TRY IT: Copy out every line of the records where the string "item" occurs.

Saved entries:
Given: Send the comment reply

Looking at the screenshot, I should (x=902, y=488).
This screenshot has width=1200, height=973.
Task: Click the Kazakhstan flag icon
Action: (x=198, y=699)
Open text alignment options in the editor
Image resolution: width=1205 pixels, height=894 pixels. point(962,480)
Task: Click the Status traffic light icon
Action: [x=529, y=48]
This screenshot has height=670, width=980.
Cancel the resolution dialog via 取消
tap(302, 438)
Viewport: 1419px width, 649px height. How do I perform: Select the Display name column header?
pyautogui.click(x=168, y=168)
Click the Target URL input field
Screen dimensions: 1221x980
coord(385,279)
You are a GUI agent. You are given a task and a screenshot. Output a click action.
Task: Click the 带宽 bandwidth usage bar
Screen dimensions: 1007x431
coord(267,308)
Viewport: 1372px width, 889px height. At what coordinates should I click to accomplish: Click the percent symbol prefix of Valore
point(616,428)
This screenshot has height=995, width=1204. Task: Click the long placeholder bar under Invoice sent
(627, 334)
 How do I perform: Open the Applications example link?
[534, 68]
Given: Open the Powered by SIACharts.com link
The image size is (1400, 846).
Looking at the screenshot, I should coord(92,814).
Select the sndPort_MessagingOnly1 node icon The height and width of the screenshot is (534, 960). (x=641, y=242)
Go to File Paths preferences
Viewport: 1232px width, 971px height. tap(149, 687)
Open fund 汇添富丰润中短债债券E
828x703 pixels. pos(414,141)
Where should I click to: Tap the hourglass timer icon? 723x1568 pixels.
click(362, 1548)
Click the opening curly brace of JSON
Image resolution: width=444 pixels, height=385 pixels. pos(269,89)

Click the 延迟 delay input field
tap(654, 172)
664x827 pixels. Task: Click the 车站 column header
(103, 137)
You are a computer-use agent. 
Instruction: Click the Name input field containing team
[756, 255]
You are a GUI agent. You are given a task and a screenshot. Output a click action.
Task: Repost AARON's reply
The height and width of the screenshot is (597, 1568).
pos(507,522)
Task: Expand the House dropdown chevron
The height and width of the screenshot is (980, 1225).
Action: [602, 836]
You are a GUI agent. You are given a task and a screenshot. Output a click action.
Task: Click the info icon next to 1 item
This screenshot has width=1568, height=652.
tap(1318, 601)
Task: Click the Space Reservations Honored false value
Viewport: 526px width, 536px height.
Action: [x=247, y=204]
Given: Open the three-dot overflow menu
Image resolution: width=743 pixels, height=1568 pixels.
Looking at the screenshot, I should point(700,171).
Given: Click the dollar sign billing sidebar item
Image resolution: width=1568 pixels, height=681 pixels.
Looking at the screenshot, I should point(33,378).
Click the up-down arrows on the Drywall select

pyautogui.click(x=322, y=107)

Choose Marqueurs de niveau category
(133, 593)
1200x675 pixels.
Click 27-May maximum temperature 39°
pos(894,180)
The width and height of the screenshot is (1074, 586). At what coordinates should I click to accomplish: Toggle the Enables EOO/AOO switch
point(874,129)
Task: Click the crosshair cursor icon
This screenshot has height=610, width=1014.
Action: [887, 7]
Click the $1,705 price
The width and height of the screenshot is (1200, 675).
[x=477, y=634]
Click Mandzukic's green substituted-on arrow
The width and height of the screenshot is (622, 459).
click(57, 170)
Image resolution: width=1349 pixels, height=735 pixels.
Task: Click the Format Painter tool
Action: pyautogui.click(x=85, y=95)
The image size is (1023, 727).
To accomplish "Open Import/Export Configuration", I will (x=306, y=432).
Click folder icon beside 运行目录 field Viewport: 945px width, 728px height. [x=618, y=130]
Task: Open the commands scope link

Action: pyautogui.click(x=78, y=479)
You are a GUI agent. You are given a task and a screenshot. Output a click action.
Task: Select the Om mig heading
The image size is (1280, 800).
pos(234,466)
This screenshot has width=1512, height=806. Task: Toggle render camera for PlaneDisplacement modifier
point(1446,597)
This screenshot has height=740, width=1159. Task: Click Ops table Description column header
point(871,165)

OUTPUT OF THE EXERCISE:
Task: Click the info icon next to 1 item
Given: Click the dollar sign billing sidebar item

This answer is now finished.